Revision as of 02:53, 29 February 2016 by Ryanyz10 (talk | contribs)

Problem

How many integers $N$ less than $1000$ can be written as the sum of $j$ consecutive positive odd integers from exactly 5 values of $j\ge 1$?

Solution

Let the first odd integer be $2n+1$, $n\geq 0$. Then the final odd integer is $2n+1 + 2(j-1) = 2(n+j) - 1$. The odd integers form an arithmetic sequence with sum $N = j\left(\frac{(2n+1) + (2(n+j)-1)}{2}\right) = j(2n+j)$. Thus, $j$ is a factor of $N$.
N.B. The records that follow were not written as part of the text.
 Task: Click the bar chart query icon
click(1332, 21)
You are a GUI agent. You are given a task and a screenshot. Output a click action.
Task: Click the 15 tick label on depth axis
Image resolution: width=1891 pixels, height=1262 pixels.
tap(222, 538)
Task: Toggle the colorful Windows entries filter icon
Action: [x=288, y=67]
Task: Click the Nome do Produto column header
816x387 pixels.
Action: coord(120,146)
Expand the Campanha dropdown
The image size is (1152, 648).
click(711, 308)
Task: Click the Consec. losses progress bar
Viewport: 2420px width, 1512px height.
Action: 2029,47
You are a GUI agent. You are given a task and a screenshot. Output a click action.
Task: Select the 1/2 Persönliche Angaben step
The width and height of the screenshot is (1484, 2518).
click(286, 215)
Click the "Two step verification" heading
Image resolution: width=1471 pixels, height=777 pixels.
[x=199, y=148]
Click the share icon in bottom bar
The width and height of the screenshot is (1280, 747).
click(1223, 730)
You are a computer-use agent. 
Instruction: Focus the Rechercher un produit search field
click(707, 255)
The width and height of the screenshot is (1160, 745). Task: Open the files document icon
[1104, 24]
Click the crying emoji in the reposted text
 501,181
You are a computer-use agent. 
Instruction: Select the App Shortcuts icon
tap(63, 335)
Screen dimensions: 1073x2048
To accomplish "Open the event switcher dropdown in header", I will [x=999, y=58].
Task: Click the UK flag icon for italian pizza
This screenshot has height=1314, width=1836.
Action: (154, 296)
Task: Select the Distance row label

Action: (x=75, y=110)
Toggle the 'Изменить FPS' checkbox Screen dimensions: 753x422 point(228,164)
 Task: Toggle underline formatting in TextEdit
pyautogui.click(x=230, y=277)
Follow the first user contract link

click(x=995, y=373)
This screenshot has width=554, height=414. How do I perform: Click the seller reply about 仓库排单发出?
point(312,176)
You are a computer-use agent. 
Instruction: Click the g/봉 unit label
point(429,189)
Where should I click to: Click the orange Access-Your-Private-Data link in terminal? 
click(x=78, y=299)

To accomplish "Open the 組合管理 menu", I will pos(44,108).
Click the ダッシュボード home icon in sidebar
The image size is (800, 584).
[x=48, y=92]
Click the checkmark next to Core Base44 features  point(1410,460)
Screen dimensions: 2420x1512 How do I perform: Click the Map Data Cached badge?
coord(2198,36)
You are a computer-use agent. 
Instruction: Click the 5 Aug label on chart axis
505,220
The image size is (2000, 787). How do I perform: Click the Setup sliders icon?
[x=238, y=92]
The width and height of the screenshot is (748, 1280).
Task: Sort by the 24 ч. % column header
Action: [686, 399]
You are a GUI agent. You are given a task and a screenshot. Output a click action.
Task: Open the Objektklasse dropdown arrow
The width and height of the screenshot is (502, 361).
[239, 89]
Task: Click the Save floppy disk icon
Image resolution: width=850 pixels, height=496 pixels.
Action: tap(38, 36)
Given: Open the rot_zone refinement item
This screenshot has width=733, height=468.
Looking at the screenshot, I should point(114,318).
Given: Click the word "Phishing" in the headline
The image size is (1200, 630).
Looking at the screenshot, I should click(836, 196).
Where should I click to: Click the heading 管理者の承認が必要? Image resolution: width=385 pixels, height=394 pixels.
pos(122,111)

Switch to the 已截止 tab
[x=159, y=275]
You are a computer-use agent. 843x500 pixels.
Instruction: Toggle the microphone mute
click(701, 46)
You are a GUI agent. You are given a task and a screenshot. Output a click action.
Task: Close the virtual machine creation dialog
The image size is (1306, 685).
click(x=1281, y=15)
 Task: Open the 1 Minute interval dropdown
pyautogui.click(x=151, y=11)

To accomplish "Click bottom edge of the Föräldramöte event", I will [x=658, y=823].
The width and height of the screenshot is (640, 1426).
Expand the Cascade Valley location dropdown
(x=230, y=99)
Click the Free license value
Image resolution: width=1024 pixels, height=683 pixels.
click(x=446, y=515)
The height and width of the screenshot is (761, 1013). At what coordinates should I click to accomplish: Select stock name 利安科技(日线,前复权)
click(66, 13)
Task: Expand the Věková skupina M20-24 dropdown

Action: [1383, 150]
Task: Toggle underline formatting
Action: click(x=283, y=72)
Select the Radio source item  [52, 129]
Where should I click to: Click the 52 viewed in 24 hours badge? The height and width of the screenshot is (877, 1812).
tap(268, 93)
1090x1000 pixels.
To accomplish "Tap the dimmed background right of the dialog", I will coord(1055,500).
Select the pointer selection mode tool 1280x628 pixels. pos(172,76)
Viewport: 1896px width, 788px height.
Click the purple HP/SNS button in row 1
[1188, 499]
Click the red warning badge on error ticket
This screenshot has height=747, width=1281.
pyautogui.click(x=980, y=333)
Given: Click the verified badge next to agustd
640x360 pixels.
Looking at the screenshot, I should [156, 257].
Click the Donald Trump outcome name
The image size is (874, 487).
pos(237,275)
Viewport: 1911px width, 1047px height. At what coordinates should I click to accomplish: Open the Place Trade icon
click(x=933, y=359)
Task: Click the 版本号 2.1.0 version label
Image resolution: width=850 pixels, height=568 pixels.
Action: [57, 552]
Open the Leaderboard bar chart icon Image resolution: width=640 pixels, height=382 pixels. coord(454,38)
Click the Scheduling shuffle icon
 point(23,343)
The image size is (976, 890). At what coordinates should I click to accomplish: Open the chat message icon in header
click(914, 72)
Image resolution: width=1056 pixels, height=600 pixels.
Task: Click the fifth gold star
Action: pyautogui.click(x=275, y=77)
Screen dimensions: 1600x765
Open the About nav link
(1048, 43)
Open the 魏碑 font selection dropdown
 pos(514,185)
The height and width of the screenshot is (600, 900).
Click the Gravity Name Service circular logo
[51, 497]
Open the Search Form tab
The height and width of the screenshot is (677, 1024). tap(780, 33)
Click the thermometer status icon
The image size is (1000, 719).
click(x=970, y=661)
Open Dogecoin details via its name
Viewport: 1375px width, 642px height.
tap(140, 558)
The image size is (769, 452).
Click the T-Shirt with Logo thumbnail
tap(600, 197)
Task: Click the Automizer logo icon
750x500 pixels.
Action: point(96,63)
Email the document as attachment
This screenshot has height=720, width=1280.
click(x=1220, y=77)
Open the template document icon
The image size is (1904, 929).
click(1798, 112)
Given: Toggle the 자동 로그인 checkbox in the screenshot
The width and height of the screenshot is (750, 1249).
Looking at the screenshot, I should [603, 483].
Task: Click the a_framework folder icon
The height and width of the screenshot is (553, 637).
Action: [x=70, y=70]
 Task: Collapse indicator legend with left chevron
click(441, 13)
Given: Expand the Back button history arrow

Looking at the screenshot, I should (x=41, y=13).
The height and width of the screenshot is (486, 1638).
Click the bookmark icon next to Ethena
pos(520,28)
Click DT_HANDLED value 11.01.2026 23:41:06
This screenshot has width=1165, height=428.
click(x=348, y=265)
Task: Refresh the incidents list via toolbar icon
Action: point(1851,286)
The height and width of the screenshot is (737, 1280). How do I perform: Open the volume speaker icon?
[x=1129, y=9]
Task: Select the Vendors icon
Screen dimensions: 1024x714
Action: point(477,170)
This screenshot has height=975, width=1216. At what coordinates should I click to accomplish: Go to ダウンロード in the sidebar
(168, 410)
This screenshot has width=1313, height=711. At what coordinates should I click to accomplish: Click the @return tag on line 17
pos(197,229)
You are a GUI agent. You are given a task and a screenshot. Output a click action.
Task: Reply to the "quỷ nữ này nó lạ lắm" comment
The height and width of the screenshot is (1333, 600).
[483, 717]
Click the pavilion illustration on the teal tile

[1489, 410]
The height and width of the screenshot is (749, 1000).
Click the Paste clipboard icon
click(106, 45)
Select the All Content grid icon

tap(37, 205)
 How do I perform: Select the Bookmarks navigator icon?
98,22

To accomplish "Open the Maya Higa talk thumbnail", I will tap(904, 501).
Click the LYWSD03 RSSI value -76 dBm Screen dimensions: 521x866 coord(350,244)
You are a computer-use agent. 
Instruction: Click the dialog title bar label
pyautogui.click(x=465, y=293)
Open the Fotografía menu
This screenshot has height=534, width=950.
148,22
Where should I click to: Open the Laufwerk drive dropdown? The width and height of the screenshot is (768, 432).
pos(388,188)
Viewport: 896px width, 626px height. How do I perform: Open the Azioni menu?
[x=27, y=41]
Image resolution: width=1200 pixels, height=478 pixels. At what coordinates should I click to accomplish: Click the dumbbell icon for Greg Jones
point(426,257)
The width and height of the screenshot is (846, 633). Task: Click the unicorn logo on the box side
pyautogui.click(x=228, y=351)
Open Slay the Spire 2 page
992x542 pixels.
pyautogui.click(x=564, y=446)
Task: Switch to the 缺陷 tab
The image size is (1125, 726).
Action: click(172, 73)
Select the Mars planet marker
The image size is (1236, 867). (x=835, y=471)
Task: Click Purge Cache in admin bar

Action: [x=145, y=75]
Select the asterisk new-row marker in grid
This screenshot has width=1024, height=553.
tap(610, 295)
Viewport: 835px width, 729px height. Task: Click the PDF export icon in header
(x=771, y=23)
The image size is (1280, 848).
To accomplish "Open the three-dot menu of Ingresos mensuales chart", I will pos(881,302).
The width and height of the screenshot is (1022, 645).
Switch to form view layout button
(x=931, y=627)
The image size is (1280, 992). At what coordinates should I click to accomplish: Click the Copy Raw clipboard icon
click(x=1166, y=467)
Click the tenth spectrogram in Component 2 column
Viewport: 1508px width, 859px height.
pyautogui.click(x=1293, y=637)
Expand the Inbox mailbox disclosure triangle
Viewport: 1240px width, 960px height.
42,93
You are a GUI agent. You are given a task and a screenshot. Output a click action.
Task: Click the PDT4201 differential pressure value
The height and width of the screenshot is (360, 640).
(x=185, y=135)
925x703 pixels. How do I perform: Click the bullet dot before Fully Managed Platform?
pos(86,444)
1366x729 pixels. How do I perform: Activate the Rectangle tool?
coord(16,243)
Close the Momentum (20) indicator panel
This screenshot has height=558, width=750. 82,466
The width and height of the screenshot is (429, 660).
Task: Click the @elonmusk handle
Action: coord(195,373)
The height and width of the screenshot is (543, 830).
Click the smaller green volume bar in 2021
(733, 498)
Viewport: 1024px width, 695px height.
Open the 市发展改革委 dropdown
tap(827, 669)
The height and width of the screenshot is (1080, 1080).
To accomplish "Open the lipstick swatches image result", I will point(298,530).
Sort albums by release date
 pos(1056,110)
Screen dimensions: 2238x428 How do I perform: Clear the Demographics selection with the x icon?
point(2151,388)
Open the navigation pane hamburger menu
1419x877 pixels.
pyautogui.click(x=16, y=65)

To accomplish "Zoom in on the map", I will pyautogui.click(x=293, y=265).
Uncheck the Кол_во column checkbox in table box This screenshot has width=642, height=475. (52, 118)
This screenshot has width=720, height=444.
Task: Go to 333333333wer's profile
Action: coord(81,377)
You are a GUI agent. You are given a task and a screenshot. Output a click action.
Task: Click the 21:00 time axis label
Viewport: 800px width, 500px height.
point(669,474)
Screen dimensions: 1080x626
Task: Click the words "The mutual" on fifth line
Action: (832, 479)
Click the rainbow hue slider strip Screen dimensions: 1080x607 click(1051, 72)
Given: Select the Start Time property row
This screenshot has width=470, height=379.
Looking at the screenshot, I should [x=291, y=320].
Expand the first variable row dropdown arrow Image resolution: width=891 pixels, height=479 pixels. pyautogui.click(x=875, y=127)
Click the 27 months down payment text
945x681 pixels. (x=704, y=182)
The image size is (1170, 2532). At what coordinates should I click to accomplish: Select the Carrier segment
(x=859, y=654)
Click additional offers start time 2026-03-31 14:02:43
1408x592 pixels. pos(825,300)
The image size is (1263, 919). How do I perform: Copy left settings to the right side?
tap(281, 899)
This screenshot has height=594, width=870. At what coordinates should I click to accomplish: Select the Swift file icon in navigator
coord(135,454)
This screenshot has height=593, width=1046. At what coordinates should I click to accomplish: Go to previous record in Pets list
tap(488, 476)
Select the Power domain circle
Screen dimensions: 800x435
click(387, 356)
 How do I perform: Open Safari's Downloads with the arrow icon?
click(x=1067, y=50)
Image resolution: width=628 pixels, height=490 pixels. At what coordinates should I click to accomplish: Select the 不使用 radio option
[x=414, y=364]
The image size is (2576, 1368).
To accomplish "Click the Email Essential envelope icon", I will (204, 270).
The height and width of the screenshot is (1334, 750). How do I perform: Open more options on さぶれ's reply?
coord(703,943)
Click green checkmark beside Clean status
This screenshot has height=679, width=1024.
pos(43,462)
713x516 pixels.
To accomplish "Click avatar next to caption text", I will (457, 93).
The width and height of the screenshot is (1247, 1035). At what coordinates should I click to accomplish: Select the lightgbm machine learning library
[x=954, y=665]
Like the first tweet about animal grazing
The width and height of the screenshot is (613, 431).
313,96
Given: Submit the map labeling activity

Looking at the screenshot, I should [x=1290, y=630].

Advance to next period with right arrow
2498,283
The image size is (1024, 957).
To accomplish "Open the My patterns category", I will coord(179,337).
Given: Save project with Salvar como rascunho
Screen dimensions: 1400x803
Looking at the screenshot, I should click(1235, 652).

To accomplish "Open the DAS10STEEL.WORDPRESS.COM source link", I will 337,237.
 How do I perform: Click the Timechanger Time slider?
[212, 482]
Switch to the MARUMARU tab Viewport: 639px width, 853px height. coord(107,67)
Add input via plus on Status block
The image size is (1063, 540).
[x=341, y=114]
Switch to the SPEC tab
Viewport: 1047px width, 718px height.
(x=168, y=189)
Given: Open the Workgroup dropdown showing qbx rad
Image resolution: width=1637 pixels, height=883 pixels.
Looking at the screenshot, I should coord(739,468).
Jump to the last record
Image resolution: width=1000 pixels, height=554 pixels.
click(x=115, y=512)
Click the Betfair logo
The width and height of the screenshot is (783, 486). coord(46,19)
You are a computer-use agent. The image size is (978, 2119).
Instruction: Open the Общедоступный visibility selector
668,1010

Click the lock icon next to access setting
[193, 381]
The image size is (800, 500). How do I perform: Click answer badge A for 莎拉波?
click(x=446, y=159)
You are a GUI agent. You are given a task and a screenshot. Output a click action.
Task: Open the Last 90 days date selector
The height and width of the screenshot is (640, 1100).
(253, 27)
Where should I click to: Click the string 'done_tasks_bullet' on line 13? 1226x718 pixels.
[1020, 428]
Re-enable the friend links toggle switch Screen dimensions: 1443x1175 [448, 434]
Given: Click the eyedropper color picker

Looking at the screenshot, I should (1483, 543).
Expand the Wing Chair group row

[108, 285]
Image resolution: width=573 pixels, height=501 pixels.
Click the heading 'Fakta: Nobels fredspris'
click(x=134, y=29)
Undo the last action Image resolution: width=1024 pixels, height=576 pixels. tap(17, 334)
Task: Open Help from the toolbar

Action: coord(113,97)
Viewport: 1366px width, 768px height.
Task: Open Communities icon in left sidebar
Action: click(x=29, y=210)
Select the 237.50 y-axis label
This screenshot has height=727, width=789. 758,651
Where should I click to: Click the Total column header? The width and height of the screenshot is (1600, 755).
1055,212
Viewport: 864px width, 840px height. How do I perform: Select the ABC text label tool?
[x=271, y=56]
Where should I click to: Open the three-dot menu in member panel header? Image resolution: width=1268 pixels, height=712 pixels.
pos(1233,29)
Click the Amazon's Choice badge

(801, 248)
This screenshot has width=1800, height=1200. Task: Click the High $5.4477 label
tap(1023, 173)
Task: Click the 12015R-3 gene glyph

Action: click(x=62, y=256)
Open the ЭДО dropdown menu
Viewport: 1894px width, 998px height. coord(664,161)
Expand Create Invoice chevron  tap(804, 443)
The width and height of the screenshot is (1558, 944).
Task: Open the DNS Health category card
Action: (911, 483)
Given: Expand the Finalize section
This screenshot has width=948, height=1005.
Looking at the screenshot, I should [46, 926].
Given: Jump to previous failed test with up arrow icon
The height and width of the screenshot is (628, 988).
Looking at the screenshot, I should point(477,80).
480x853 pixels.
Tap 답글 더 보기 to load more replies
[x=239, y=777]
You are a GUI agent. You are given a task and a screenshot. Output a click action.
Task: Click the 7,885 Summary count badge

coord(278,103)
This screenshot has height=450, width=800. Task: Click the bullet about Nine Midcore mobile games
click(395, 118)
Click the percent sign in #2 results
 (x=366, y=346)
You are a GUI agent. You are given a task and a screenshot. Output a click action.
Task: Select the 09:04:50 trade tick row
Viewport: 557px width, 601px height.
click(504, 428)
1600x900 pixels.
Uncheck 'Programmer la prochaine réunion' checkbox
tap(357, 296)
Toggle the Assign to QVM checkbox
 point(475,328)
Since $n\geq 0$, it follows that $2n+j \geq j$ and $j\leq \sqrt{N}$.

Since there are exactly $5$ values of $j$ that satisfy the equation, there must be either $9$ or $10$ factors of $N$. This means $N=p_1^2p_2^2$ or $N=p_1p_2^4$. Unfortunately, we cannot simply observe prime factorizations of $N$ because the factor $(2n+j)$ does not cover all integers for any given value of $j$.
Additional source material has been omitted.